Various contingencies lead to Quatermain taking his party into Kikuana-land, where the hunter finds himself involved in king-making as well as treasure-hunting. The Kikuanas are ruled by a tyrant named Twala who, as noted above, allows an incredibly ancient witch-woman, Gagool, to maintain a reign of terror with her activities. (One of the creepier scenes in the film shows her marking out one of her victims, who is immediately executed by tribesmen wearing white feathery masks-- apparently the Kikuana equivalent of executioners' masks.)  The white men are initially threatened by the natives but they manage to overawe them with their superior technology-- first with false teeth, and later with guns-- so that the tribesmen think they're gods. (Hence the "phantasmal figuration" trope cited here.)  However, Twala is the usurper of the previous chief's family, and Umbopa is the son of the murdered chief, who has returned to take back the tribal throne.

I've seen some online political critiques of the film that claim that the film supports imperialism. It's true that it doesn't in any way critique real-life British imperialism. However, the Brits in the film, like the ones in the novel, don't despoil or dispossess the tribe, nor do they alert imperialist authorities to the hidden tribe's presence. When the whites escape, they do take some treasure with them, but it's a pretty fair exchange for having ended an unquestionable tyranny and restored a deposed ruler.
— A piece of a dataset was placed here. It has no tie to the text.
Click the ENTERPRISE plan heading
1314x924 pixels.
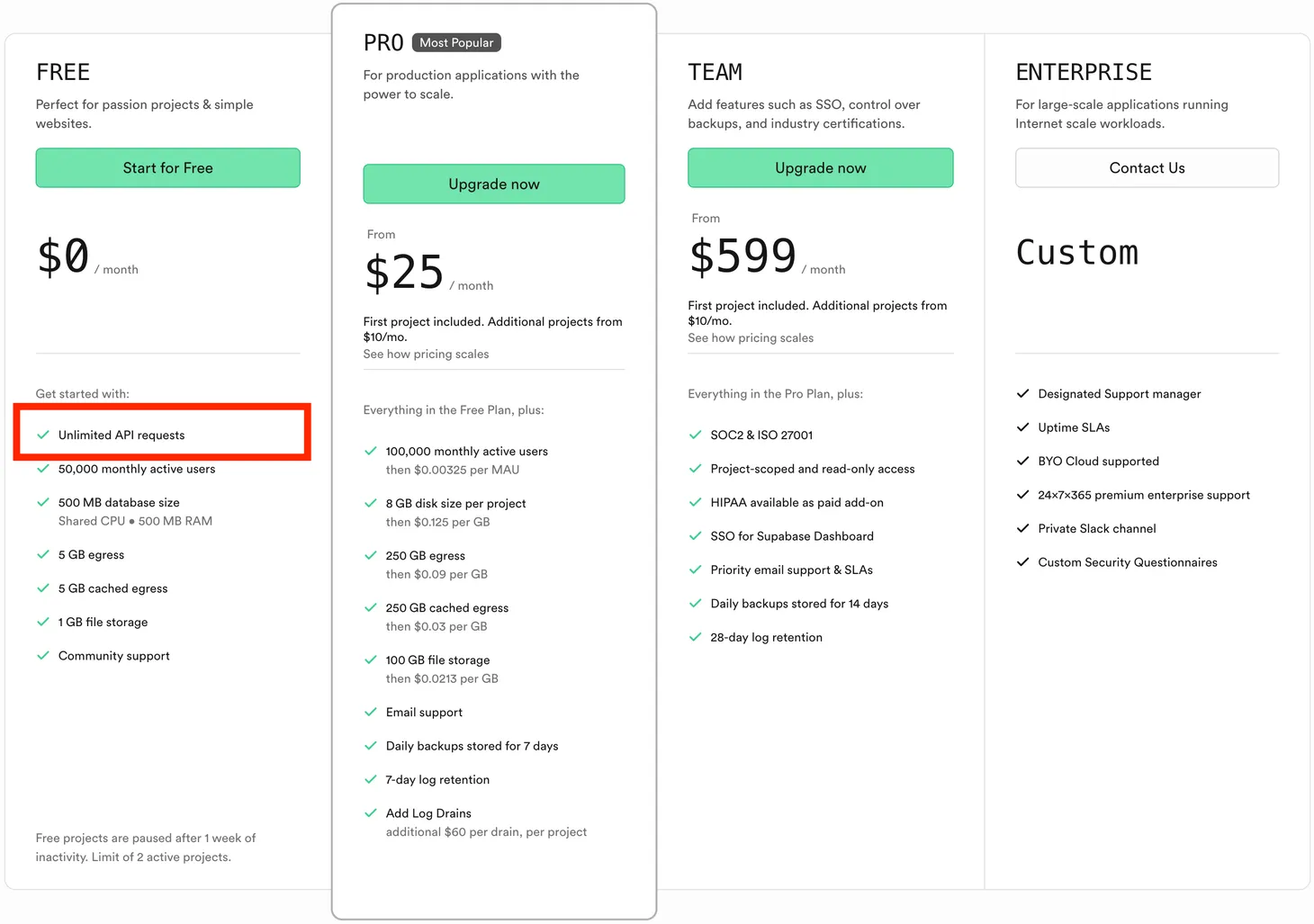pos(1084,72)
There are various minor differences between book and film. In the latter, not only do the white adventurers get trapped in the depths of the mines by Gagool, they are also menaced by an erupting volcano (cinema needs all the visual spectacle it can get). The novel has an African woman of the isolated tribe fall in love with one of the white men, who is flattered but doesn't allow any romance to develop. This doesn't work as badly in the novel as it sounds, but Haggard is obliged to kill the woman to tie up that loose end, so that character's exclusion from the film is probably for the best. The two new Irish characters-- the father who goes looking for treasure, and the daughter who more or less guilts the whites into going to his rescue-- are pretty forgettable. On the plus side, the film is very accurate to the novel's original portrait of Allen Quatermain, who is a stable older man who happens to be a good shot, but who in no way resembles the he-man white hunters that imitated the Haggard novel-- to say nothing of other, less faithful movie-Quatermains. Oh, and since Umbopa is played by Paul Robeson, the film-version sings a lot more than the book-version, but that's not too hard to take, and certainly Robeson's character has more dignity than most Hollywood versions of African tribespeople.